Villa-Lobos described them as “a new form of musical composition“, a transformation of the Brazilian music and sounds “by the personality of the composer”. The idea of the Chôros expanded soon enough way beyond the études for guitar to reach the full orchestra form.
The first European performance of Chôros No.10, in Paris, caused a storm: Le Monde Musical described it as: “art to which we must now give a new name.”
I don’t use folklore, I am the folklore
Back to Brazil
While he was in Brasil to conduct a series of concerts, the 1930 revolution struck the country and, as all monetary funds were frozen, Villa-Lobos was forced to remain. He adapted quickly to this situation by arranging concerts around São Paulo and by composing patriotic and educational music.
In 1932, he became director of the Superintendência de Educação Musical e Artística (SEMA): his duties included arranging concerts of public interest and he took the chance to organize the Brazilian premieres of Ludwig van Beethoven’s Missa Solemnis and Johann Sebastian Bach’s Mass in B minor alongside Brazilian compositions. His position at SEMA led him to compose mainly patriotic and propagandist works.
His series of Bachianas Brasileiras were a notable exception – combining the forms and nationalism of the Chôros, and add the composer’s love of Bach. The pieces evolved over the period rather than being conceived as a whole, some of them being revised or added to. They contain some of his most popular music, such as No. 5 for soprano and eight cellos (1938–1945), and No. 2 for orchestra of 1930 (the Toccata movement of which is O trenzinho do caipira, “The little train of the Caipira“).
They also show the composer’s love for the versatilities of the cello, both No. 1 and No. 5 being scored for no other instruments. The transformation of Chôros into Bachianas Brasileiras is demonstrated clearly by the comparison of No. 6 for flute and bassoon with the earlier Chôros No. 2 for flute and clarinet.

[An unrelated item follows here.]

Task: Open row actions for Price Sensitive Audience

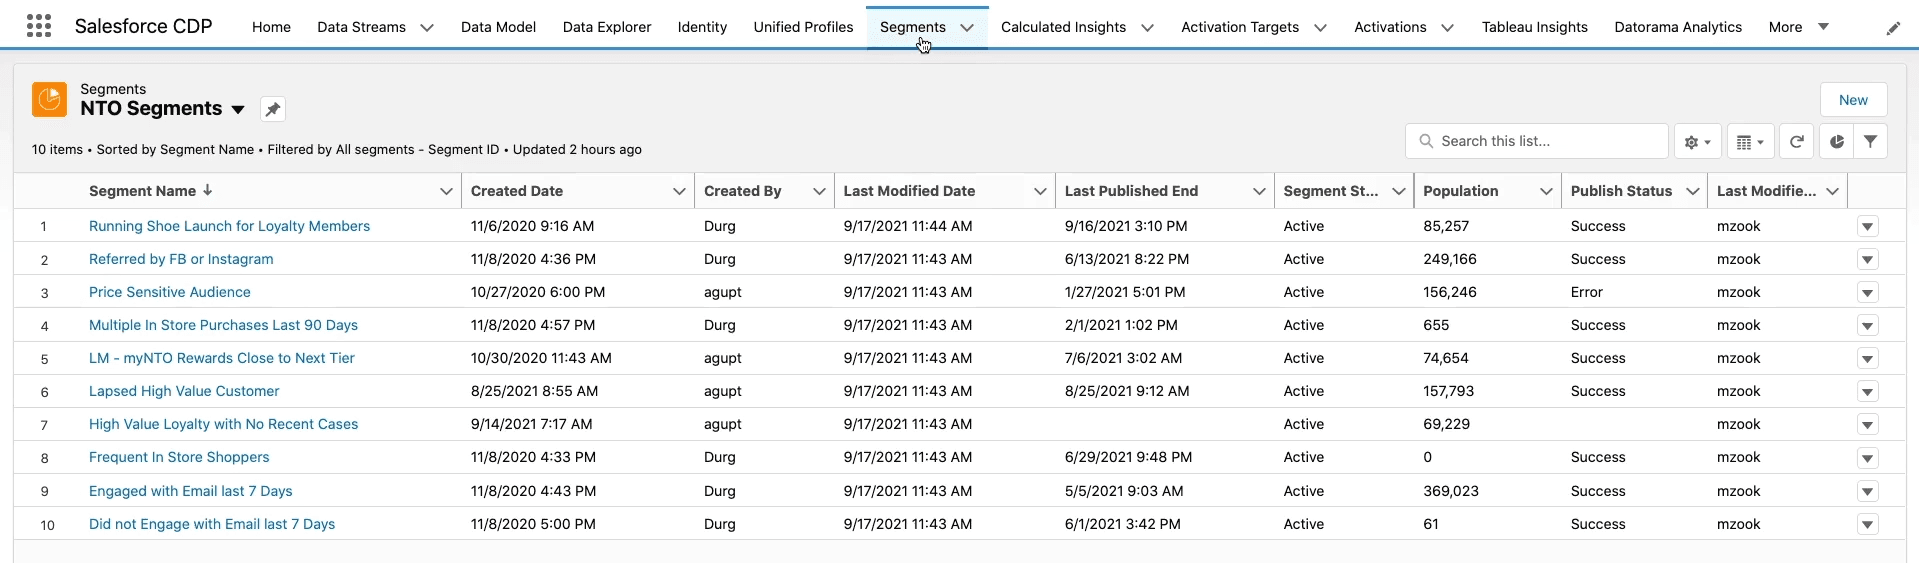Action: point(1867,293)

The dissonances of the later piece are more controlled, the forward direction of the music easier to discern. Bachianas Brasileiras No. 9 takes the concept so far as to be an abstract Prelude and Fugue, a complete distillation of the composer’s national influences.
Villa-Lobos eventually recorded all nine of these works for EMI in Paris, mostly with the musicians of the French National Orchestra.

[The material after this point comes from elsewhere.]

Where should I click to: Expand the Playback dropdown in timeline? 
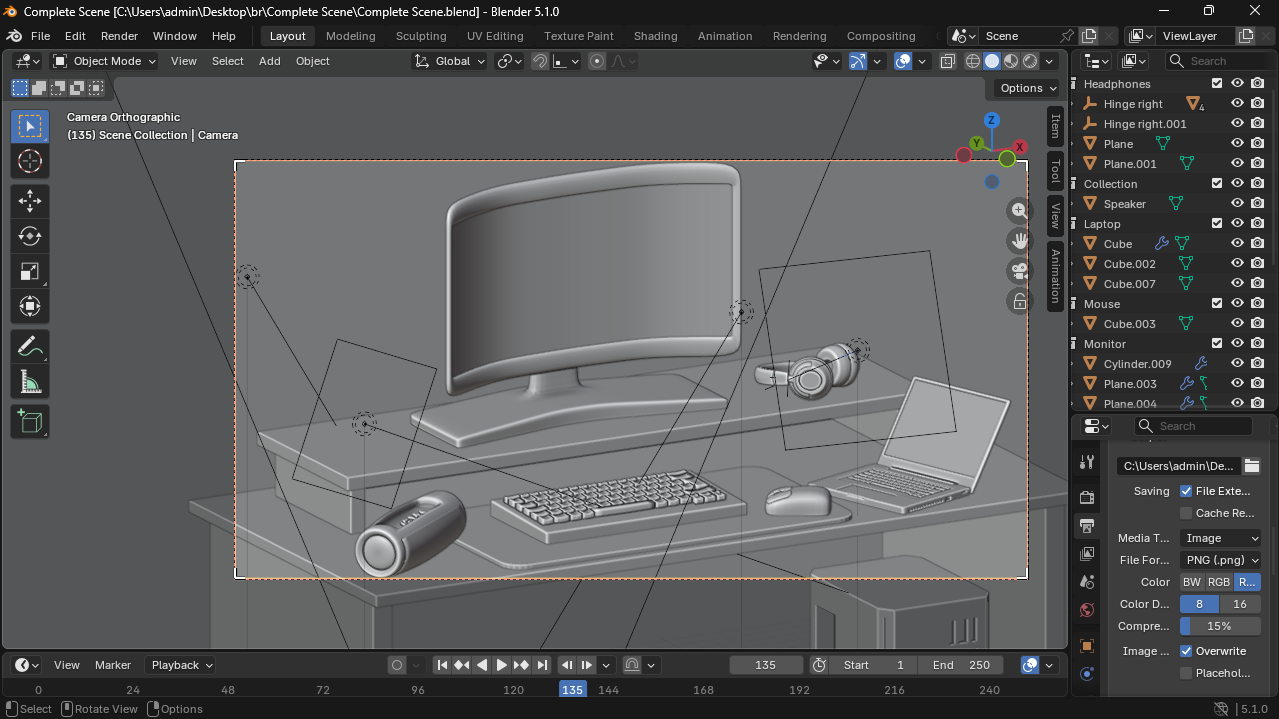[x=180, y=665]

After Vargas fell from power in 1945, Villa-Lobos was able, after the end of the war, to travel abroad again: he returned to Paris, and also made regular visits to the United States, UK and Israel. He received a huge number of commissions, and fulfilled many of them despite being diagnosed with cancer in 1948.
He composed concerts for piano, cello, classical guitar (for Segovia), harp (for Nicanor Zabaleta in 1953) harmonica (for John Sebastian, Sr. in 1955–6).
Other commissions included his Symphony No. 11 (for the Boston Symphony Orchestra in 1955), and the opera Yerma (1955–56) based on the play by Federico García Lorca.
He was commissioned to write the music for the film Green Mansions starring Audrey Hepburn and Anthony Perkins, commissioned by MGM in 1958. After some controversy MGM decided to use only part of Villa-Lobos’s music in the actual film, turning instead to Bronislau Kaper for the rest of the music. From the score, Villa-Lobos compiled a work for soprano soloist, male chorus, and orchestra, which he titled Forest of the Amazon and recorded it in 1959 with Brazilian soprano Bidu Sayão.
In June 1959, Villa-Lobos alienated many of his fellow musicians by expressing disillusionment, saying in an interview that Brazil was “dominated by mediocrity“. Even so, his death only 4 months later was marked as a major civic event. He is buried in the Cemitério São João Batista in Rio de Janeiro.